[Provided text]:
Still Sharp After Anesthesia

Dementia not linked to general anesthesia in recent study

(RxWiki News) Being a bit foggy in the brain during the weeks or months after major surgery is a reality for many aging adults. But it’s not a certain sign of any lasting problems with their mental health such as dementia or Alzheimer's disease.

A recent study found no link between the use of general anesthesia and developing dementia. Study authors suggested that there was no valid basis for previous fears about such a link.

Researchers made those conclusions after studying the medical records of surgical patients who were at least 45 years old.

"Ask your surgeon about the risks of anesthesia."

David Warner, MD, a pediatric anesthesiologist, was one of the Mayo Clinic researchers who analyzed medical records of almost 2,000 surgical patients. 

"It's reassuring we're adding to the body of knowledge that there is not an association of anesthesia and surgery with Alzheimer's," Dr. Warner, a pediatric anesthesiologist, was quoted as saying in a Mayo Clinic press release.

"There are a lot of things to worry about when an elderly person has surgery,” Dr. Warner continued. “But it seems that developing Alzheimer's isn't one of them."

Previous concerns that anesthesia could lessen a post-surgery patient's memory, understanding and other brain functions were based on several studies in which animals who had been given anesthesia later developed brain lesions similar to those found in Alzheimer’s patients, the researchers concluded.

Through the Rochester Epidemiology Project, the researchers had access to all Olmstead County patient records.

Also using the Mayo Clinic Alzheimer's Disease Patient Registry, which includes all county residents who have been diagnosed with Alzheimer’s, the researchers analyzed records of roughly 900 Olmstead County adults who were at least 45 years old and had dementia between 1985 and 1994.

[Data shown]:
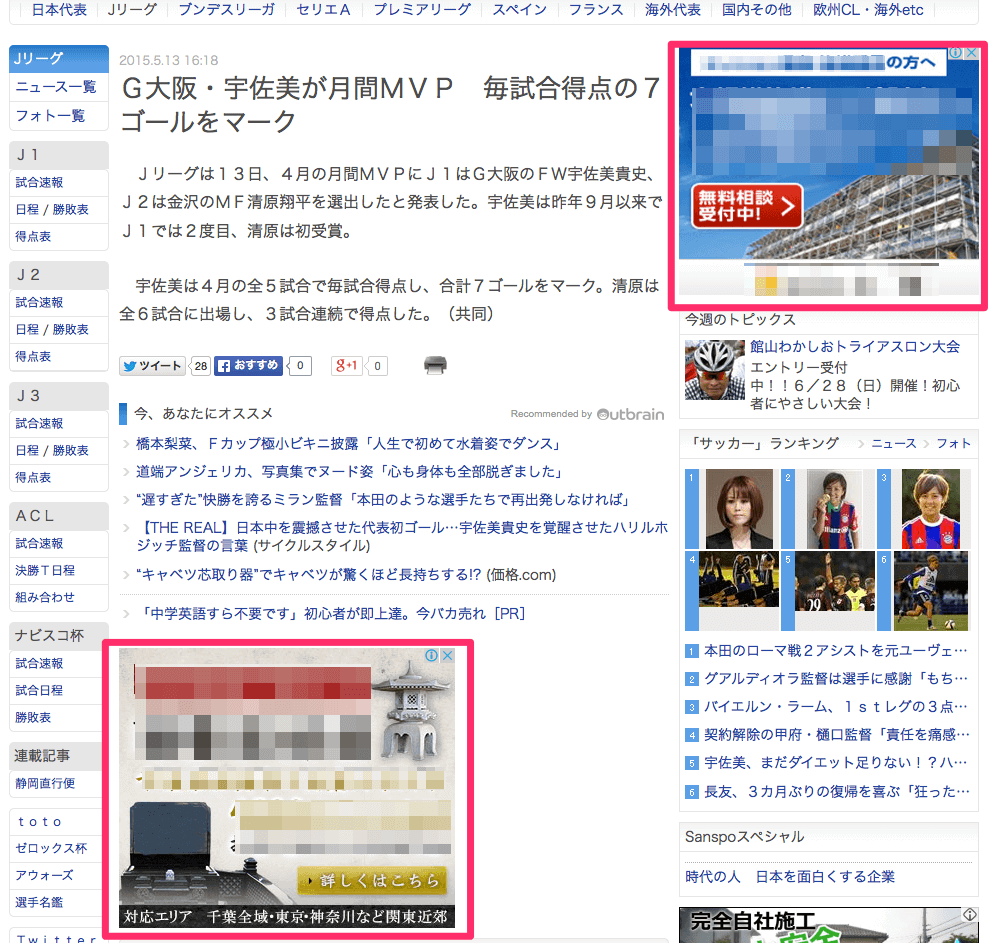988x943 pixels.
Task: Click the printer icon below the article
Action: pos(435,366)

[Complete the following]:
1. In the anesthesia and dementia article, how old were the surgical patients whose medical records the researchers studied?
2. Resume the anesthesia and dementia article after its last sentence.

[List of answers]:
1. They were at least 45 years old.

2.
The researchers compared those patients to roughly 900 adults of similar age from the same county during the same period but who did not have dementia. Members of the second group were followed for up to five years after they received anesthesia before surgery.

About 70 percent of people in both groups required general anesthesia before surgery.

The study concluded that getting anesthesia did not worsen the dementia of those already living with dementia, and it did not cause dementia in those who did not already have dementia.

The researchers cautioned that Olmstead County’s residents are mostly white, while those in other racial groups also suffer with dementia.

They also said their research did not take into account other key factors such as educational achievement, which prior studies also have said is linked to whether or not a person gets dementia.

This study was published in May in Mayo Clinic Proceedings.

Grants from Mayo Clinic College of Medicine Department of Anesthesiology and Rochester Department of Anesthesiology, an arm of the Mayo Clinic, funded the research.

The researchers did not declare any conflicts of interest.